日程▸2024年8月6~9日 場所▸市営上小田中住宅集会所
ファシリテーター▸白濵凪沙
内容▸小学生を対象。これまでのワークショップは 1 日で完結する内容で行ってきたが、今回の企画では日程を4 日間設けることで将来想定するフリースペースの形に近づき、日を重ねることによる変化を楽しむことを目的とした。
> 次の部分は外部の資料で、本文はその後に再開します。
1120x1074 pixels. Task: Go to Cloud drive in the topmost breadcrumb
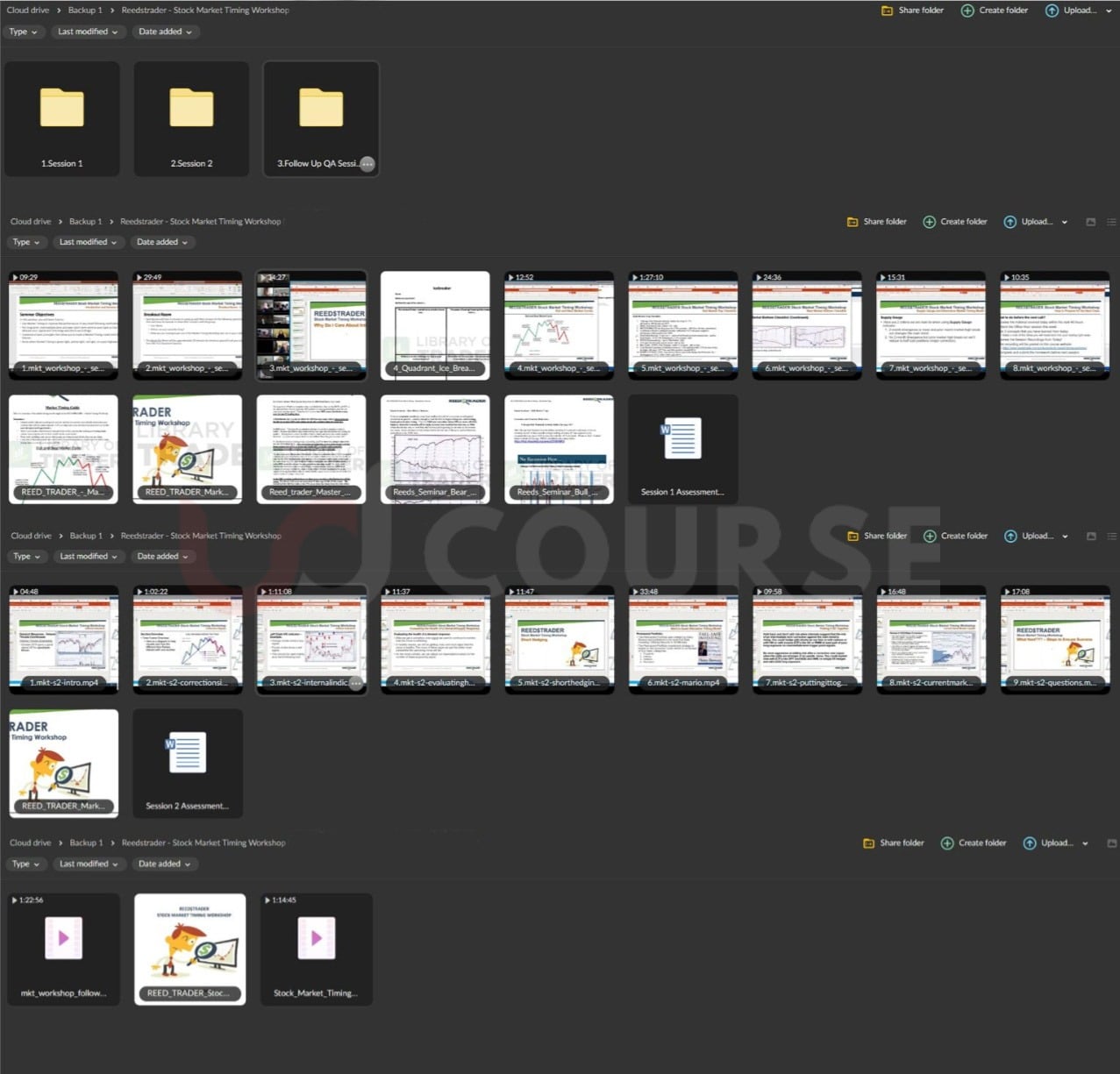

自分がどんなことを感じて考えている人間なのか、自分以外にどんな思考があるのか、そして言葉だけが人間のコミュニケーションの手段ではなく、非言語コミュニケーションの手段があるということを、恥ずかしさを感じることなく普段の生活にも取り入れてもらえるようなきっかけを見つけてもらえるような場を提供したいと考える。
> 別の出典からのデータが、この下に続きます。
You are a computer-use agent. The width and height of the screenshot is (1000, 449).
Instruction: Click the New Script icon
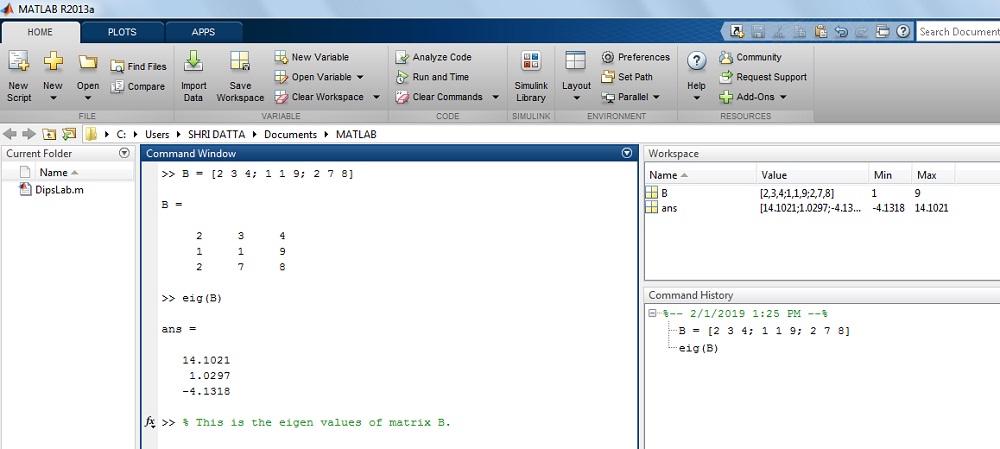[19, 64]
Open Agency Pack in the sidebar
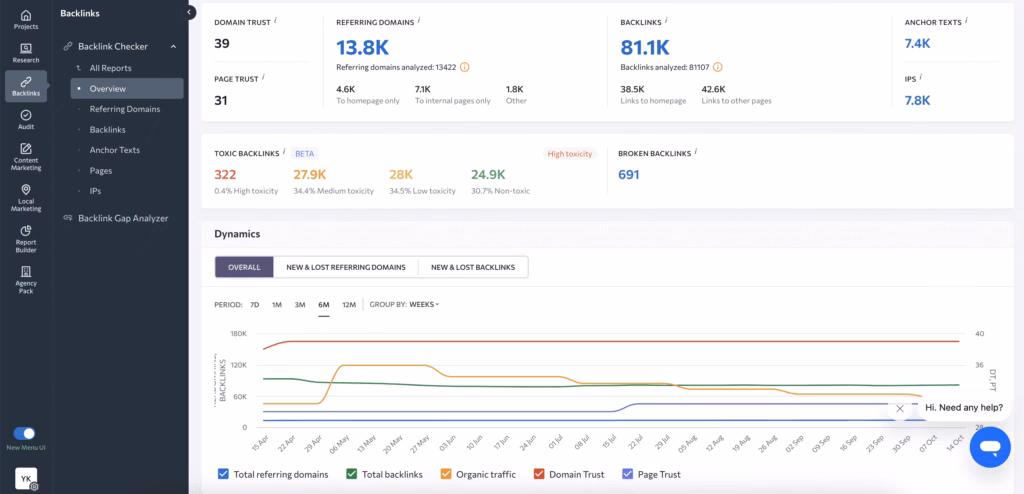 (26, 277)
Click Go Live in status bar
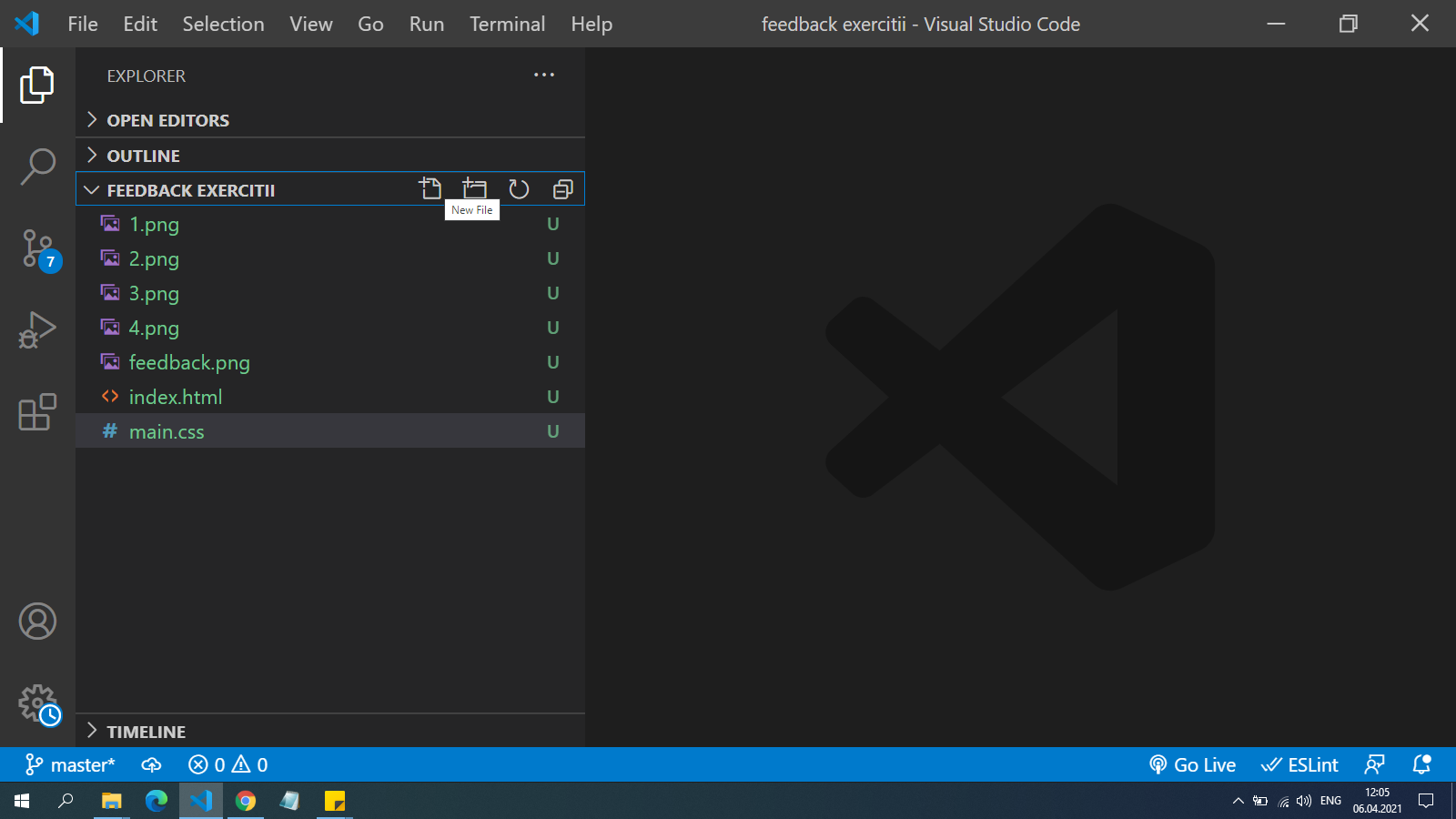The width and height of the screenshot is (1456, 819). point(1192,765)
ごはんタイム──ワークショップ開始前に自由参加で設ける。私は中学生の時、せっかく頑張って途中から学校に行 ったのに「昼ご飯だけ食べに来たんか」と言われたことが記憶に残っている。話せなくても家で1人 ってさみしい。自由参加の時間を1時間設けていることに意味がある。私は時間を守るのが苦手なの だが、それは怠惰といえばそう。あぁ行きたくないなと思っている間に時間が過ぎていき、10分ぐ らいの遅刻に繋がってしまうことが多くある。行きたいと思えるような空間を作ることも大切だが、 遅れても大丈夫、自分の用意ができたらいける場所にできたらいいなと思い、ごはんタイムとして1 時間の猶予を用意する。
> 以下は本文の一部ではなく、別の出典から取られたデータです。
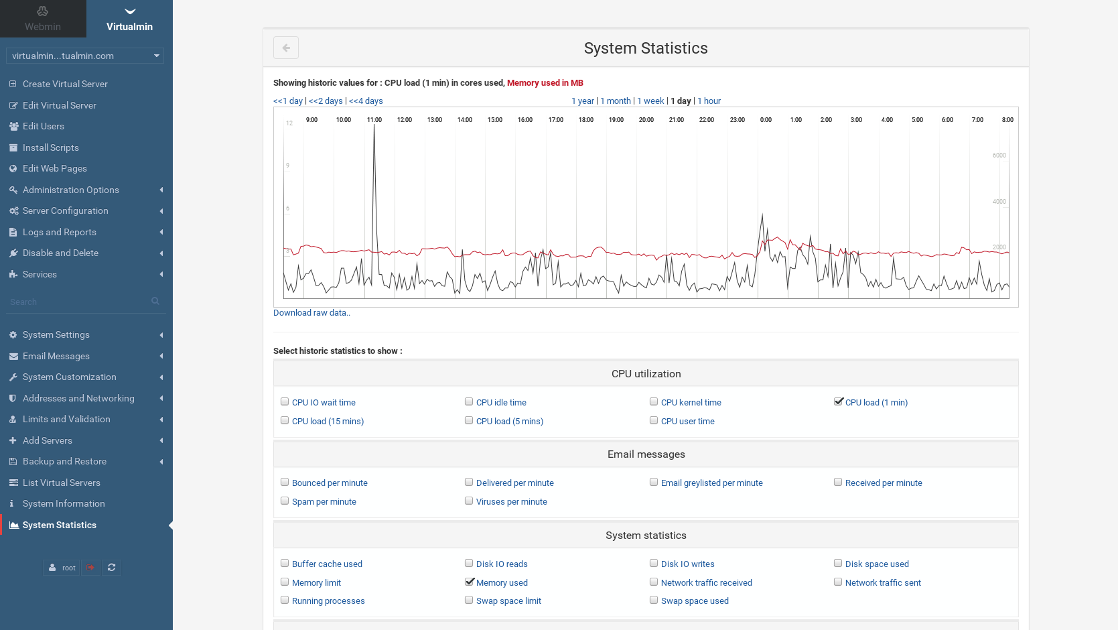The image size is (1118, 630).
Task: Open System Information page
Action: (63, 504)
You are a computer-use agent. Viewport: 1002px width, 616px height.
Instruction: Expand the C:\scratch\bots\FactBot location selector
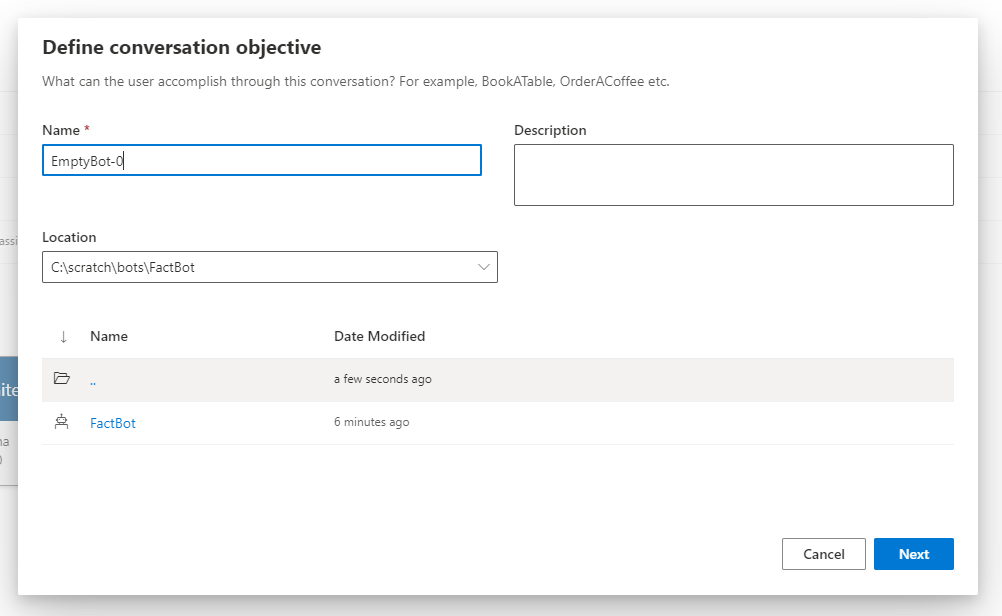pyautogui.click(x=484, y=267)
レクリエーション──トランプ、名前覚えゲーム、ボール渡し、数字渡し、静かな森ゲーム
手紙ノート──全体で感想を言い合う時、全員が話せる機会はあまりないように感じる。その場で発言できなくて も思っていることはきっとあるはず。交換ノートのようにファシリテーターから返事を書いて渡せた ら一人一人と向き合える手段になりうるのではないかと考える。
はじめまして

はじめまして
自己紹介シート──プロフィール帳が小学生のころに流行っていたが、意外と自分が好きなものって聞かれると答える のが難しい。大学の授業で運命か偶然かという話題の際、好きな色を決めるのが運命(必然)か偶然がと いう話になったことがあるのだが、こういうプロフィール帳などで自分の好きなものはこれなのだと 無理やりにでも決めてしまわないと私が分からなくなってしまうという感覚になる。今回の自己紹介 シートを見るだけで性格診断ができそうだ。これからこのワークを行う時は、もっと自分を形作って いくためのシートではなくて、好きかもしれないを考えられるようなものにしたい。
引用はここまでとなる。